Nas últimas semanas, havia grande expectativa na sociedade portuguesa, sobretudo em certos sectores que se situam mais ao centro do espectro político, relativamente à promulgação, ou não, pelo Presidente da República da controversa lei do pseudo-casamento homossexual. Com efeito, alguns pontos dessa lei aprovada no Parlamento pela maioria de esquerda suscitavam dúvidas ao Chefe de Estado, tendo sido enviados ao Tribunal Constitucional para fiscalização prévia da sua constitucionalidade.
Após o anúncio da decisão, por uma maioria de juízes do Tribunal Constitucional, que reconhecia a constitucionalidade de todos os artigos submetidos a fiscalização, o Presidente da República tinha de decidir se vetava a referida lei, remetendo-a ao Parlamento para nova discussão e eventual aprovação ou se, ao contrário, a promulgava.
Foi certamente com espanto e até com incredulidade que, a grande maioria de pessoas que constituiu a base natural de apoio à candidatura do Prof. Cavaco Silva à Presidência da República em 2005, terá assistido atónita à inexplicável decisão do Chefe de Estado, ao anunciar na passada segunda-feira a todo o país, no horário nobre das televisões, a promulgação desta controversa lei.
A justificação dada por Cavaco Silva para a tomada de uma tal decisão, no comunicado de dia 17, é no mínimo, contestável e devia merecer um enérgico e cabal repúdio de todos os portugueses que se sentiram defraudados com as expectativas que tinham relativamente à posição de Cavaco Silva sobre este assunto.
A pretexto do grave momento que o país atravessa e do facto de poder estar-se a caminhar para uma situação explosiva, o Presidente argumentou: “Há momentos na vida de um País em que a ética da responsabilidade tem de ser colocada acima das convicções pessoais de cada um”. O Presidente da República aduziu ainda o argumento de que, dado o contexto parlamentar em que o diploma foi aprovado, tudo leva a crer que, caso o mesmo fosse remetido ao Parlamento, seria de novo aprovado pelas mesmas forças políticas que o aprovaram no mês de Fevereiro e o Presidente teria obrigatoriamente de promulgá-lo num prazo de oito dias.
Ora, a meu ver este é um argumento totalmente desprovido de fundamentação lógica, uma vez que não é certo que o diploma voltasse a ser aprovado, visto no passado ter havido casos de diplomas vetados por Cavaco Silva que não voltaram a ser aprovados na Assembleia da República.
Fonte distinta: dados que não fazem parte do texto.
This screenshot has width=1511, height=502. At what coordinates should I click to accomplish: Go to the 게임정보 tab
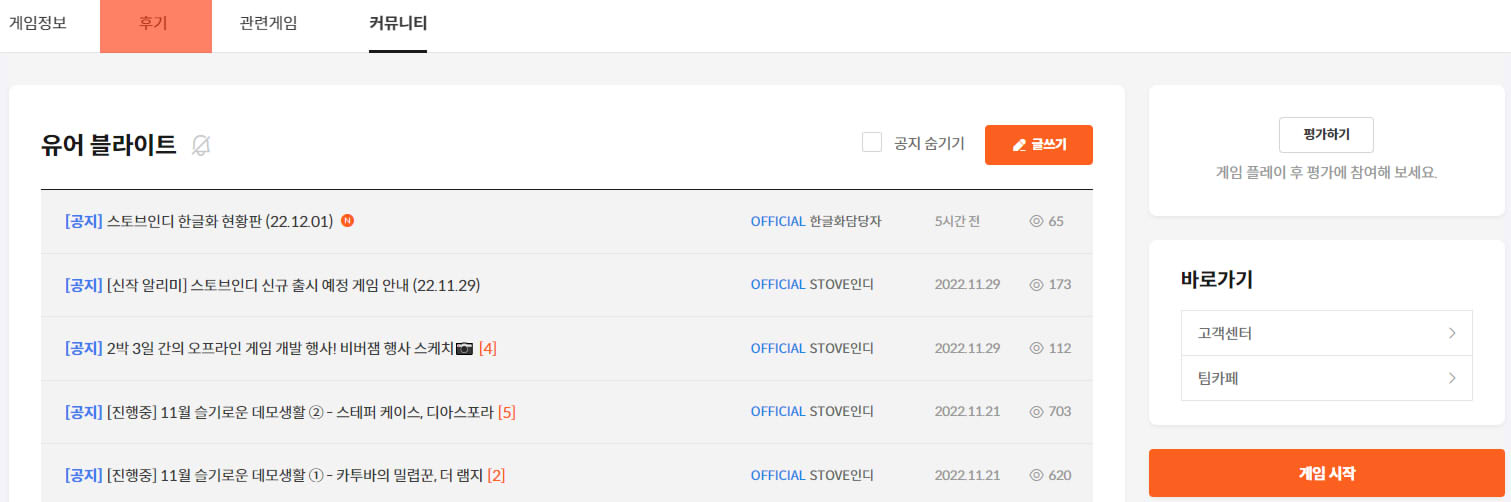(38, 23)
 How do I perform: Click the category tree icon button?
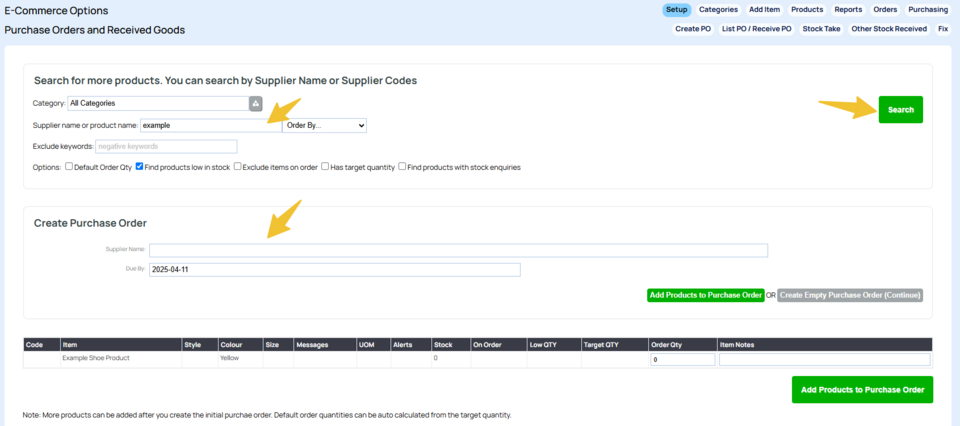tap(255, 103)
Assim, a atitude mais natural do Presidente da República teria sido a de remeter o diploma à Assembleia da República, uma vez que é conhecida a sua discordância relativamente ao conteúdo e à forma atabalhoada como o mesmo foi aprovado.
Perante esta atitude do Presidente da República, à semelhança de atitudes idênticas que já tinha tomado aquando da promulgação de leis anteriores na área dos costumes como sejam a liberalização do aborto, as experiências com embriões, o divórcio a pedido e a educação sexual nas escolas, fica patente aos olhos de muitos portugueses que Cavaco Silva está a defraudar parte considerável do seu eleitorado natural que esperava dele medidas mais combativas e enérgicas face à promulgação deste tipo de legislação.
Queira o Chefe de Estado admiti-lo ou não, a verdade é que a imagem que passará dele para a opinião pública é a de alguém que, por razões eleitoralistas, ou por outras razões inexplicáveis, fica inevitavelmente associado a leis que vão gerar profundas transformações sociais e na estrutura da instituição familiar. Ou seja, a opinião pública e sobretudo o seu eleitorado natural, ficará com a ideia de que o Presidente da República, em termos políticos, ficou refém das decisões de uma minoria sectária e radical que está apostada em impor de forma antidemocrática a toda a sociedade portuguesa leis que visam destruir a instituição familiar tradicional.